Le problème est que l’appel n’est pas suspensif si on s’en tient à la jurisprudence européenne et le sursis à exécution improbable quand les actionnaires sont prospères (arrêt Alcoa Trasformazioni). C’est donc sans surprise que l’on a appris à la veille du weekend le rejet par la justice européenne du sursis à exécution déposé par Paris en même temps que l’appel sur le fond.

Véolia et la CDC, qui détiennent conjointement 66 % de la SNCM à travers leur filiale commune Transdev, vont devoir mettre la main à la poche. Ils en ont les moyens, notamment Véolia, qui n’a pas à se plaindre des conditions financières qui lui ont été faites lors de l’étrange privatisation et qui au demeurant n’a pas hésité à accorder une plus-value de 60 millions d’euros à Walter Butler (le spécialiste du « retournement » qui s’est également illustré au Sernam et chez Virgin Mégastore) quand elle a racheté sa participation en décembre 2008. Plus-value révélée par Médiapart (lire ici) et dont on cherche toujours aujourd’hui la rationalité économique (mais peut-être l’explication se trouve-t-elle ailleurs ?).

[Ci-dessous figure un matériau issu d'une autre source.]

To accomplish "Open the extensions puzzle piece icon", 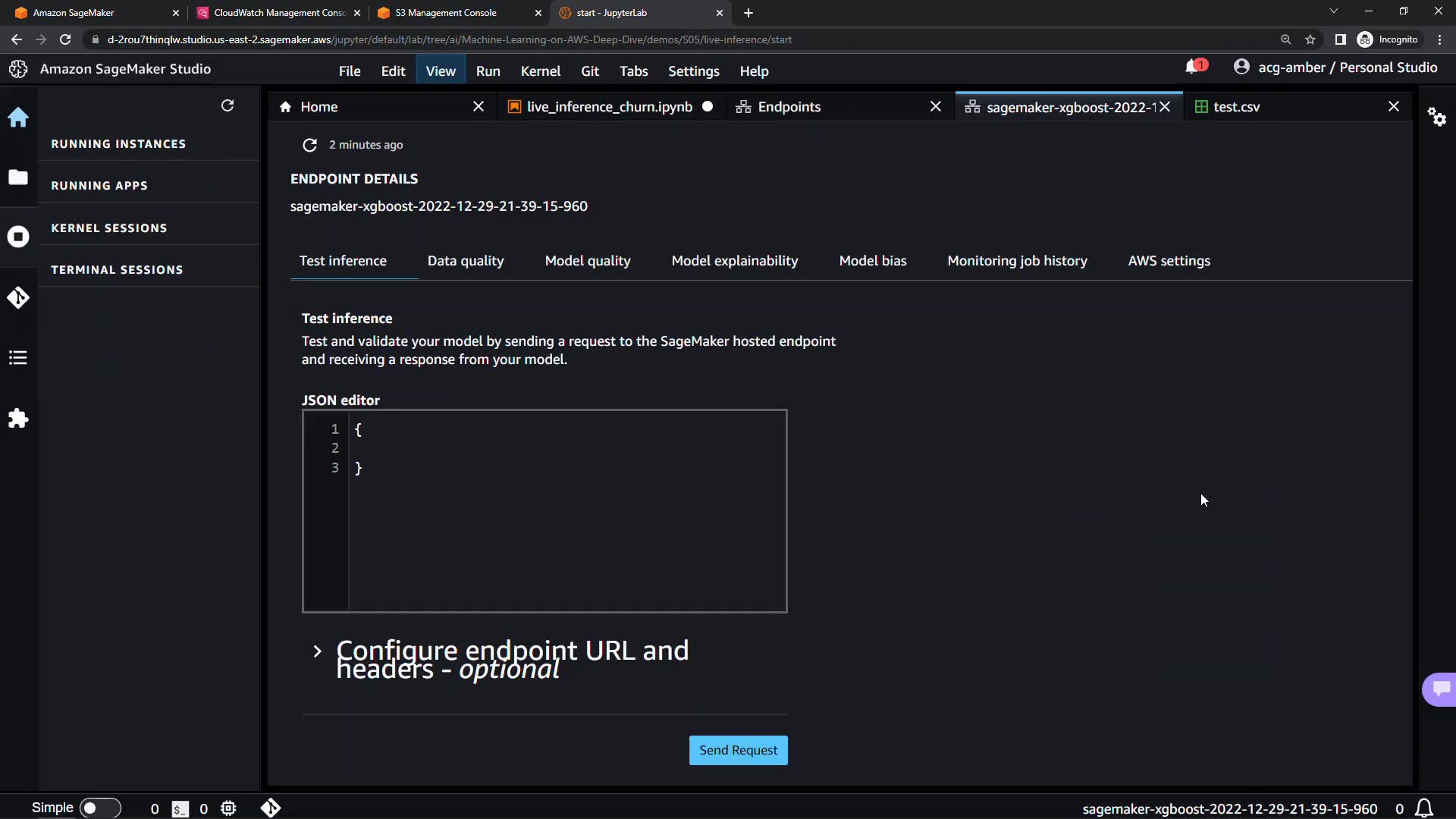I will (x=18, y=419).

En dépit de ces désagréments, l’octroi de la DSP à la SNCM est une bonne nouvelle pour les actionnaires privés (l’État détenant toujours 25 % du capital et les salariés 9 %), car elle devrait leur permettre de débloquer le dossier Transdev dans lequel l’armement marseillais est apparu comme un énorme grain de sable. Afin de solder le pesant héritage financier de son prédécesseur Henri Proglio (toujours à la tête d’EDF en dépit du « changement »), le patron de Véolia Antoine Frérot veut désengager son groupe de l’activité transport. La CDC est prête à racheter son partenaire dans Transdev, mais l’institution publique dirigée par Jean-Pierre Jouyet, l’ami intime du Président François Hollande, fait une exception pour « le joyau de l’armement français » dont elle ne veut à aucun prix. On se demande bien pourquoi.

Avec l’attribution de la DSP, Véolia qui avait un moment envisagé de céder la SNCM à l’assemblée de Corse pour l’euro symbolique, devrait prendre son mal en patience, en attendant la grande réforme de la « gouvernance » de la compagnie promise par Frédéric Cuvillier. « Le problème sera réglé lorsque les questions stratégiques de la DSP, des contentieux de Bruxelles et du plan industriel seront réglées. Nous organiserons un tour de table pour stabiliser la gouvernance avec des acteurs du maritime », a indiqué le ministre le 28 août.

En 2003 déjà, quand le gouvernement français de l’époque a déposé à Bruxelles un premier plan de renflouement de la SNCM, il était promis de faire de la compagnie une entreprise «normale». C’était il y a dix ans et avant l’engloutissement de quelques centaines de millions d’euros d’argent public. Les pertes financières sont toujours là. Les conflits sociaux à répétition aussi. 

Corsica Ferries, à l’origine des recours contentieux administratifs et judiciaires qui ont animé ce feuilleton à Bruxelles et en France, envisage-t-elle de dénoncer à nouveau les conditions d’attribution de la nouvelle DSP ? « La décision n’est pas prise. Nous verrons bien », répond Pierre Mattei. Il accueillera le vote des élus corses avec philosophie : « Nous avions autant de chance de gagner que le FC Bastia de remporter la coupe des champions européenne », plaisante-t-il.